* _Task goal_
Exactly transcribe the span of lines from the one containing "Given: Open the Muster_Admin user dropdown" through the final line of the entries, inclusive, and nothing outside it. Exclude the pictures.

* _Material provided_
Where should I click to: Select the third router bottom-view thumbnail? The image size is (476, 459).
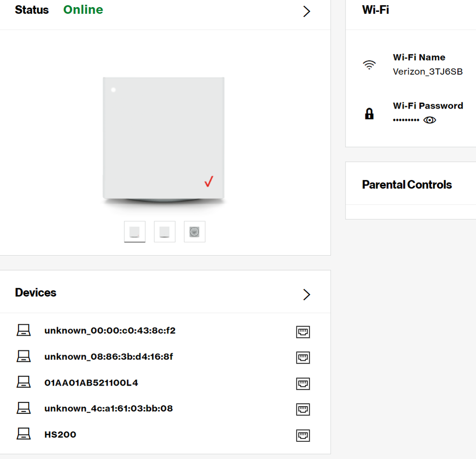[194, 232]
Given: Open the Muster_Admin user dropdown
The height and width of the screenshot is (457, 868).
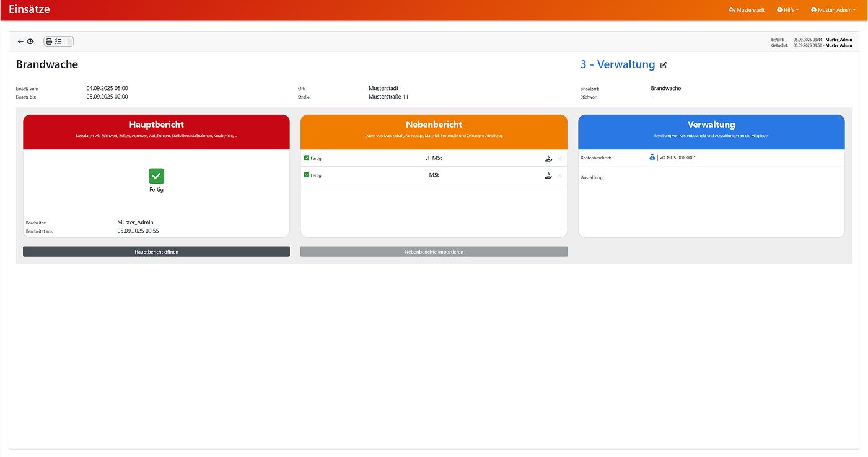Looking at the screenshot, I should [x=833, y=10].
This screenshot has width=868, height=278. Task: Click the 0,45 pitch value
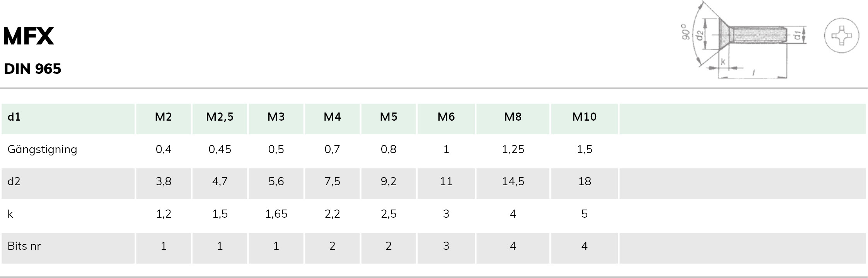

* _Written response_
Given: Open the Muster_Admin user dropdown
The height and width of the screenshot is (457, 868).
Looking at the screenshot, I should [x=833, y=10].
This screenshot has width=868, height=278. Task: Click the 0,45 pitch value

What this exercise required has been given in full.